Task details: Can you quote, word for word, every line from the first line of the records below through the line containing "This screenshot has height=589, width=836.", and nothing else?

Given entries:
========
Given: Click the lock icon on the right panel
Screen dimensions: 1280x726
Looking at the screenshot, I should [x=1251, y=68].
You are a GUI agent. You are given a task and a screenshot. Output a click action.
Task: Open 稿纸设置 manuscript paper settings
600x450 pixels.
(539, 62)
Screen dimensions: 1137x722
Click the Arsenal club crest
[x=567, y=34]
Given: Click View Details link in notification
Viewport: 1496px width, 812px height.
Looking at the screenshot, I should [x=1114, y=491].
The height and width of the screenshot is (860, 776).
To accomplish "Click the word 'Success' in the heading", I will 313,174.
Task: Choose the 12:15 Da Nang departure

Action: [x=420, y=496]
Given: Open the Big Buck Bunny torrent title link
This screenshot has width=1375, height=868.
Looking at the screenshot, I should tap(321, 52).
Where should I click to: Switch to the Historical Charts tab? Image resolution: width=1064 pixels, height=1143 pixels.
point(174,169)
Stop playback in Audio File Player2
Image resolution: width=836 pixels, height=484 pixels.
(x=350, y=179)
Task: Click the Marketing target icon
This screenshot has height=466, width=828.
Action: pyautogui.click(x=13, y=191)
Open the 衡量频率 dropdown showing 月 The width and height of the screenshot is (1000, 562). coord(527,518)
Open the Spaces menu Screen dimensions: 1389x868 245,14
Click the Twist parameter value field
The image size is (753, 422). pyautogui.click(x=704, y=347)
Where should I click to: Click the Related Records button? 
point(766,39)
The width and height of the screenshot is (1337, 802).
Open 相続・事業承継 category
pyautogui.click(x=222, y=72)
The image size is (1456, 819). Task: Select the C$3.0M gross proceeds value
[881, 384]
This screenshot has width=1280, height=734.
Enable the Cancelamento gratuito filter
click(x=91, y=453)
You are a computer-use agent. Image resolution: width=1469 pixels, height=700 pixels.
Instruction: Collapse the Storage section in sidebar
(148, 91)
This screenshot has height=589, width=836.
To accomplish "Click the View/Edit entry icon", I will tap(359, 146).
========
Expected answer:
Given: Click the lock icon on the right panel
Screen dimensions: 1280x726
Looking at the screenshot, I should [x=1251, y=68].
You are a GUI agent. You are given a task and a screenshot. Output a click action.
Task: Open 稿纸设置 manuscript paper settings
600x450 pixels.
(539, 62)
Screen dimensions: 1137x722
Click the Arsenal club crest
[x=567, y=34]
Given: Click View Details link in notification
Viewport: 1496px width, 812px height.
Looking at the screenshot, I should [x=1114, y=491].
The height and width of the screenshot is (860, 776).
To accomplish "Click the word 'Success' in the heading", I will 313,174.
Task: Choose the 12:15 Da Nang departure

Action: [x=420, y=496]
Given: Open the Big Buck Bunny torrent title link
This screenshot has width=1375, height=868.
Looking at the screenshot, I should tap(321, 52).
Where should I click to: Switch to the Historical Charts tab? Image resolution: width=1064 pixels, height=1143 pixels.
point(174,169)
Stop playback in Audio File Player2
Image resolution: width=836 pixels, height=484 pixels.
(x=350, y=179)
Task: Click the Marketing target icon
This screenshot has height=466, width=828.
Action: pyautogui.click(x=13, y=191)
Open the 衡量频率 dropdown showing 月 The width and height of the screenshot is (1000, 562). coord(527,518)
Open the Spaces menu Screen dimensions: 1389x868 245,14
Click the Twist parameter value field
The image size is (753, 422). pyautogui.click(x=704, y=347)
Where should I click to: Click the Related Records button? 
point(766,39)
The width and height of the screenshot is (1337, 802).
Open 相続・事業承継 category
pyautogui.click(x=222, y=72)
The image size is (1456, 819). Task: Select the C$3.0M gross proceeds value
[881, 384]
This screenshot has width=1280, height=734.
Enable the Cancelamento gratuito filter
click(x=91, y=453)
You are a computer-use agent. Image resolution: width=1469 pixels, height=700 pixels.
Instruction: Collapse the Storage section in sidebar
(148, 91)
This screenshot has height=589, width=836.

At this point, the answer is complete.